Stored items
================

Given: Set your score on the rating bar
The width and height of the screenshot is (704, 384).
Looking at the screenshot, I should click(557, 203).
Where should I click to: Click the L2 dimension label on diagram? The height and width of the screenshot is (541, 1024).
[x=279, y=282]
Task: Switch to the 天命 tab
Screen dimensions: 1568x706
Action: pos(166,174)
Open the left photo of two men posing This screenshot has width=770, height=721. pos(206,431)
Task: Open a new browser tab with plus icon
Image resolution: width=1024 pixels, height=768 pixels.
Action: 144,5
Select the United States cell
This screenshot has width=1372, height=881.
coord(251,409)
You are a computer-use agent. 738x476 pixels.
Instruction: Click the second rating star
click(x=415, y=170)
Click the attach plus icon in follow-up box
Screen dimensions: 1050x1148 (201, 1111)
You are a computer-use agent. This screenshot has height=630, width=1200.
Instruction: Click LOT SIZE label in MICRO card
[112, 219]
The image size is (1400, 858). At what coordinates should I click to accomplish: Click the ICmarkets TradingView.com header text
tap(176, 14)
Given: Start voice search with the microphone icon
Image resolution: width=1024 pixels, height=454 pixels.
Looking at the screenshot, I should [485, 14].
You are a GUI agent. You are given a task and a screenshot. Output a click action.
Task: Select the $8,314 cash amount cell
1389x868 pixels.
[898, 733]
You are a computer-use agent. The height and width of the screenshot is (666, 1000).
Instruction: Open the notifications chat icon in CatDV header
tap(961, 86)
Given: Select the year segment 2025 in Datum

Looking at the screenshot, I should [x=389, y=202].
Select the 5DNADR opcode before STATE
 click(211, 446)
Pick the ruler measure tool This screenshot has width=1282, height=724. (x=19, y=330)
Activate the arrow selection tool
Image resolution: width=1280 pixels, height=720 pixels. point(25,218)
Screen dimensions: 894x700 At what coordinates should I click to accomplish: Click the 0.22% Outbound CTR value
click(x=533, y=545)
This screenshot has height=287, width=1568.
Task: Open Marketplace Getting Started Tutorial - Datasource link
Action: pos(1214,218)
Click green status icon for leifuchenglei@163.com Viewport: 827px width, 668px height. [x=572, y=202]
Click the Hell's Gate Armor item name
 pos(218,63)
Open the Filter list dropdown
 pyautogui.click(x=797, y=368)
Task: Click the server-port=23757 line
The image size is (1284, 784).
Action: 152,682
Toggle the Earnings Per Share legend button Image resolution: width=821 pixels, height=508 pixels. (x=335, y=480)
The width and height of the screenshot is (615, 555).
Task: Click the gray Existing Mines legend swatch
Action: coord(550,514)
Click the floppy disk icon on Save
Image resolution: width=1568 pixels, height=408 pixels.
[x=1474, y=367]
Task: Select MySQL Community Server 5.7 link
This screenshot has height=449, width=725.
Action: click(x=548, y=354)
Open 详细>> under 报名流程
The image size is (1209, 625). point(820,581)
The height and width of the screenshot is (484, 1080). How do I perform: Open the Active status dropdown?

================

With the line containing "This screenshot has height=449, width=725." as the first and the last line above as the final one, copy those lines exactly and no others.

TASK RESULT:
This screenshot has height=449, width=725.
Action: click(x=548, y=354)
Open 详细>> under 报名流程
The image size is (1209, 625). point(820,581)
The height and width of the screenshot is (484, 1080). How do I perform: Open the Active status dropdown?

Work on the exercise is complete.